:: Work item ::
Find the line containing "The width and height of the screenshot is (828, 990)." in the entries below. Restate it and each line after it, word for word, up to and including the line containing "Hide the post".

(Pixel coordinate grounding data)
▶
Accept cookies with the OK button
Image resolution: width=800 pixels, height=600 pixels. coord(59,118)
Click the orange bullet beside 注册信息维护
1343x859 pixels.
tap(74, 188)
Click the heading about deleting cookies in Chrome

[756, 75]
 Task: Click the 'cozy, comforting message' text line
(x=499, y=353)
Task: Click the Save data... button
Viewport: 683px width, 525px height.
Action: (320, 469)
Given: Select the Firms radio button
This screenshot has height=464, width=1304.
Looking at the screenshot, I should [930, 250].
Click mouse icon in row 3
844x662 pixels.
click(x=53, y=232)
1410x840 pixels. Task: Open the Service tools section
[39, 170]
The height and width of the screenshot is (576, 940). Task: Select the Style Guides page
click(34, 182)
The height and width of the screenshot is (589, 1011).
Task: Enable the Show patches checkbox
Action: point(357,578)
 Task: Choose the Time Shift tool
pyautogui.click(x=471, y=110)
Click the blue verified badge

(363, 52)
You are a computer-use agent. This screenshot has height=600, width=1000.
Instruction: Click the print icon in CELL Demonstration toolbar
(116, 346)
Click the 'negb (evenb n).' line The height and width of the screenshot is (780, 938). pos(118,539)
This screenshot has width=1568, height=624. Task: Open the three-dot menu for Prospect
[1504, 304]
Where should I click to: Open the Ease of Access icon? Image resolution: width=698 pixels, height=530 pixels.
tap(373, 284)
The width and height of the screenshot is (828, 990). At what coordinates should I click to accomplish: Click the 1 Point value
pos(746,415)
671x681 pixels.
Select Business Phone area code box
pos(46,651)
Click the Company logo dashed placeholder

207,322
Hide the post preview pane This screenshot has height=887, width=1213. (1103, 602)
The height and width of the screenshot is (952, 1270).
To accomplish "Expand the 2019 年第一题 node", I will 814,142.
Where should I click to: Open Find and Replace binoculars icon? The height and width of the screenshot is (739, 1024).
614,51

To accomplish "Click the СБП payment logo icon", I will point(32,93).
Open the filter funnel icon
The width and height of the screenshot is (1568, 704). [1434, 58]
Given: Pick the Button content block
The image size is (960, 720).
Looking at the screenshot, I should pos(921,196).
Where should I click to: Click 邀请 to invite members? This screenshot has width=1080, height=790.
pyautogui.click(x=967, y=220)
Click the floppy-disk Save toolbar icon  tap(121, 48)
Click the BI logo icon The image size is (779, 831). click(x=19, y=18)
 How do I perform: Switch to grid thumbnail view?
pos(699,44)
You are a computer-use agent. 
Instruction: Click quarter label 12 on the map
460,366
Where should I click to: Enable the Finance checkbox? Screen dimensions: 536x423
◀
:: Answer space ::
The width and height of the screenshot is (828, 990). At what coordinates should I click to accomplish: Click the 1 Point value
pos(746,415)
671x681 pixels.
Select Business Phone area code box
pos(46,651)
Click the Company logo dashed placeholder

207,322
Hide the post preview pane This screenshot has height=887, width=1213. (1103, 602)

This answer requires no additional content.